My name is Thoriq Satriya. I would like to share my recent experience creating Lobby service for an AAA online multiplayer multi-platforms game. Lobby service is a microservice that enables players to connect with each other, so that they can play in multiplayer mode. The architecture of Lobby is quite complex, mainly because it’s designed to handle a big number of concurrent users. In order to handle such big concurrency, Lobby spawns a big number of goroutines. There are goroutines to handle players, send and receive messages to player, send and receive messages between Lobby services, and instrument the Lobby status to be sent to telemetry for monitoring purposes. Most of these goroutines need to be able to communicate with each other. To achieve that, Lobby utilizes channel to communicate between goroutines.
The Lobby service leverages WebSocket, a communication protocol that provides full-duplex communication channel over a single TCP connection, to enable persistent connection between client and server with lower overhead, facilitating lightweight real-time data transfer. In result, it can handle a real big number of concurrent accessing users! Effective interaction between client and server was made possible by keeping the connection open — messages can be passed back and forth without making new connection in each transfer. I dealt quite some time with WebSocket and it was one of the interesting parts in doing the Lobby.

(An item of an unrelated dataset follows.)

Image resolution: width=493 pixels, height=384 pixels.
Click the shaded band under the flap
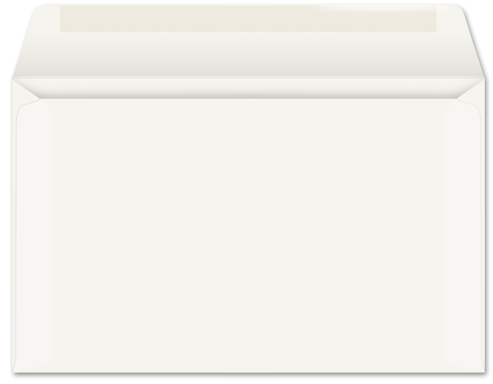(248, 89)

Beside writing the service, I did the load testing too. That our goal is to serve as many people as possible concurrently, load testing is needed to ensure the service’s performance under real-life load conditions. In doing load test, my hardest problem to solve was this one bug related to concurrency. I didn’t see the bug when I tested the Lobby using small number of concurrent connections. I could only find out there was this bug when the Lobby was tested against big number of concurrency. Imagine there are millions of goroutines running and then a panic happens. All of the error logs from all goroutine will be printed and the debugging will be very hard! I needed to turn off rate limiter of logging system so that there’s no important part missing. After then, load test was run and when the error occurred, the size of log file was more than 1GB. My team and I needed to filter those logs to find out the actual error message.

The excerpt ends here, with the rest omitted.